Defenders learn to shoot, move, communicate

SPANGDAHLEM AIR BASE, Germany -- Airmen from the 52nd Security Forces Squadron dashed from one obstacle to another as the deafening sound of gunfire echoed overhead here Aug. 22.

"Keep your head down and your elbows tucked in," yelled Staff Sgt. Adam Fagan, 52nd SFS training instructor, as the Airmen returned fire and tried to get closer to the enemy during "Shoot, Move, Communicate."

"Shoot, Move, Communicate" is a training exercise that allows security forces members to train in a real-time scenario and communicate over the sounds of combat in a controlled learning environment.

"The main goal of this training is to know how to shoot and use cover while moving toward a specific objective," Fagan said. "If they were to actually engage with an active shooter on base, they can get behind cover, move up and engage the threat with minimal injury to anyone on the team."

This annual training also partners the security forces Airmen's rifle skills as they learn different carrying techniques and remedial actions to take if their rifle malfunctions.

"There are things that need to be committed to memory, like how to fix a rifle that has [malfunctioned]," said Staff Sgt. Kristopher Mcintosh, 52nd SFS patrolman. "A jam should be fixed in a matter of three to five seconds; that can only be accomplished by practice."

Airmen also practiced transitioning from their rifle to their secondary weapon.

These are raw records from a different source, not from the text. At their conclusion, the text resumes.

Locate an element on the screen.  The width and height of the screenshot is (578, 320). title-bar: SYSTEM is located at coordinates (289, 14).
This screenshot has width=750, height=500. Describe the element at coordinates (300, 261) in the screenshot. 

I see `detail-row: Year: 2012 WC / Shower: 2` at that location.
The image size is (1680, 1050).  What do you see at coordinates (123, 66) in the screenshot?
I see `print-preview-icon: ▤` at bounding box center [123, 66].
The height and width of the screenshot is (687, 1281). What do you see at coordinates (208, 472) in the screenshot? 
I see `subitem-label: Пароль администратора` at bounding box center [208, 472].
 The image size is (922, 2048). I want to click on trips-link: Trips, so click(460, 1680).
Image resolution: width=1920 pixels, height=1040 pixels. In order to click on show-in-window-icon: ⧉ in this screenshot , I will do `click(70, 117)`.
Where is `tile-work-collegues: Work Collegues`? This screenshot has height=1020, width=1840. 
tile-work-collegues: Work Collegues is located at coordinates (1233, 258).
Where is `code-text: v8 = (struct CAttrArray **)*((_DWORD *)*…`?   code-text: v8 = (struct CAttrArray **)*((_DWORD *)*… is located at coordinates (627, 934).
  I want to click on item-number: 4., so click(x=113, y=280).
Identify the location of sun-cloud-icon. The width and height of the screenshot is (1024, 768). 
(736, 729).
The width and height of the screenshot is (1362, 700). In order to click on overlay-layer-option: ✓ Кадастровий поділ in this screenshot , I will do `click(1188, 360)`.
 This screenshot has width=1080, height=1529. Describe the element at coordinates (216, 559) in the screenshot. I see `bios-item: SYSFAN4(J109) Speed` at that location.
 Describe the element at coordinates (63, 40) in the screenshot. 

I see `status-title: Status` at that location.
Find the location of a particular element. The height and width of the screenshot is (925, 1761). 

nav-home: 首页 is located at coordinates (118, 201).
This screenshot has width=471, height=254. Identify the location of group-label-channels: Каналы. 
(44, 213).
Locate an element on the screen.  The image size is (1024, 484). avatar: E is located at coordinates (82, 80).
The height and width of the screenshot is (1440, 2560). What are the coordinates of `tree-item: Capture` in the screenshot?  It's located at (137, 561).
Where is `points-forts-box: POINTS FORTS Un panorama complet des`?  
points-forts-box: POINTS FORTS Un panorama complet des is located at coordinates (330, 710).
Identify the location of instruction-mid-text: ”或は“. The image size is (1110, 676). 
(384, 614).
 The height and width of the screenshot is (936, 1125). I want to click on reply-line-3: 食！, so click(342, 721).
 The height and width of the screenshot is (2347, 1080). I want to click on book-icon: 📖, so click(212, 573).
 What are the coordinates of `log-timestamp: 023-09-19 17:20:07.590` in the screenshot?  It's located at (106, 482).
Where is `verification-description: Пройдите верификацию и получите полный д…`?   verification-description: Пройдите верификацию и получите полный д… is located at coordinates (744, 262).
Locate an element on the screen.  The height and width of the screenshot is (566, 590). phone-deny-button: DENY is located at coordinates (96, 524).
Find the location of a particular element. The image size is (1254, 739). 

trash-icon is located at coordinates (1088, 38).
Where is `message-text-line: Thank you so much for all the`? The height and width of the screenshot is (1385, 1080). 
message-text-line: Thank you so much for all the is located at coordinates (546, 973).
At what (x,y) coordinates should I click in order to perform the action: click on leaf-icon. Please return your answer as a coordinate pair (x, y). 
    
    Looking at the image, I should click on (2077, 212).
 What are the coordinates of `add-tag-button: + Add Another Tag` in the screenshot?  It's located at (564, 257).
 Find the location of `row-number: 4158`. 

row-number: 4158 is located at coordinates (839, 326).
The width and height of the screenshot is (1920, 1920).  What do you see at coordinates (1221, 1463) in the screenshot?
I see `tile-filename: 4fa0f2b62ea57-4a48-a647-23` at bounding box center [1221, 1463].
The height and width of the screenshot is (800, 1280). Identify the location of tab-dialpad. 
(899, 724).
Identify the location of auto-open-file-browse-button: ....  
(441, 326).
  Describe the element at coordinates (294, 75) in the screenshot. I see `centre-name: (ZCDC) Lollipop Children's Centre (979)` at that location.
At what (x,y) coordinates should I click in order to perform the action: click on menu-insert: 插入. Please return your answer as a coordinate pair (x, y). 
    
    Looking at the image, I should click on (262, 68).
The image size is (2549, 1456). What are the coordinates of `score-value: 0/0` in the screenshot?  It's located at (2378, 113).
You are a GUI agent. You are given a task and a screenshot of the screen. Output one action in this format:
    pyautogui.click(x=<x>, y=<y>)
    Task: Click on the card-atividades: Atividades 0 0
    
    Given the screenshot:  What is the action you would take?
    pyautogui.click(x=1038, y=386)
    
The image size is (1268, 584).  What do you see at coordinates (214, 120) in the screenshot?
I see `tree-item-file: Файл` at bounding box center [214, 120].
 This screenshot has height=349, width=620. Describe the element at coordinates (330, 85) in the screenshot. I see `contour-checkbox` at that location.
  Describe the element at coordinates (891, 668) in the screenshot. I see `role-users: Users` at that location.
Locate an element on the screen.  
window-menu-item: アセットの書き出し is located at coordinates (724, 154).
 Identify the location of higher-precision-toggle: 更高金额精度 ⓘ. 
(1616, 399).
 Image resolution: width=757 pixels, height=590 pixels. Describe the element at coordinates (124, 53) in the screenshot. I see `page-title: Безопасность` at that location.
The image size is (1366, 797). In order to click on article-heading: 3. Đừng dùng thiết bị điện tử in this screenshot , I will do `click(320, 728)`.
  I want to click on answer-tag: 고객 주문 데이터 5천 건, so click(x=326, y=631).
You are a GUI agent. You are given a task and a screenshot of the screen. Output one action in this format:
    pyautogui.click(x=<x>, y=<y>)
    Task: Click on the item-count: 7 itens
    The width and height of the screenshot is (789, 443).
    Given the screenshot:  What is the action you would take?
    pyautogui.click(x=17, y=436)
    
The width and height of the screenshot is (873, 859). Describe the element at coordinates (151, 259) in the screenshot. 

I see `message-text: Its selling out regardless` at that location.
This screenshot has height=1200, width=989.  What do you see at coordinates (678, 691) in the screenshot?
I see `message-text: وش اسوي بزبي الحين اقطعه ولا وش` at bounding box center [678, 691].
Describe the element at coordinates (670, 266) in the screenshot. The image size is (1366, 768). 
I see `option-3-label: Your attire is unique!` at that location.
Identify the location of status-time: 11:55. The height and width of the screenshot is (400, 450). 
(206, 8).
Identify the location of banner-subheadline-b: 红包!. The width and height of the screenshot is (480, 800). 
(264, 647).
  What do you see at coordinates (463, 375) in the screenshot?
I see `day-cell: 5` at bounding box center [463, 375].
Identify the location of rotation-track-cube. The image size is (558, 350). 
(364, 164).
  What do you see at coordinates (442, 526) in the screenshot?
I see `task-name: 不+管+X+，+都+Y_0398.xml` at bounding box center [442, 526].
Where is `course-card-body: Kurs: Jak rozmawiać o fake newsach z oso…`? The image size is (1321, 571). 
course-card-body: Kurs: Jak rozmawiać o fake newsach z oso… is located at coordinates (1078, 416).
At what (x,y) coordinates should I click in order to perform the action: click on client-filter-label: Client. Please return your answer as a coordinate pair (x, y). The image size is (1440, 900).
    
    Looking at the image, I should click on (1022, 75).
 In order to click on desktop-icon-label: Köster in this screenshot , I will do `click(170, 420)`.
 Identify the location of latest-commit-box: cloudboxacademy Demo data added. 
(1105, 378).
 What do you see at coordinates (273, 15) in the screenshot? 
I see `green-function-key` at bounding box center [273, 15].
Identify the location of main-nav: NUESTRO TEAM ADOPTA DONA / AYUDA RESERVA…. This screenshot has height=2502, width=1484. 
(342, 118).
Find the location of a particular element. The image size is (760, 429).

"If something were to happen, it's not some Airman with very little training going out to engage a threat, but a well-trained security forces member who is competent with their rifle and able to move tactically," Fagan added. "It's training like this that makes us an elite fighting force."

The training serves not only as a refresher, but it also ensures Airmen continue to develop and maintain their capabilities to protect vital U.S. assets and hold potential aggressors at risk.

"Little things like sticking our elbows out or exposing our body can be fatal in a combat zone," said Airman 1st Class Laci Mendez, who participated in the training. "We learn these techniques so we don't have those unnecessary risks that could get somebody killed; if we don't qualify on this training, we lose our weapons, which means we can't do our job and defend the base."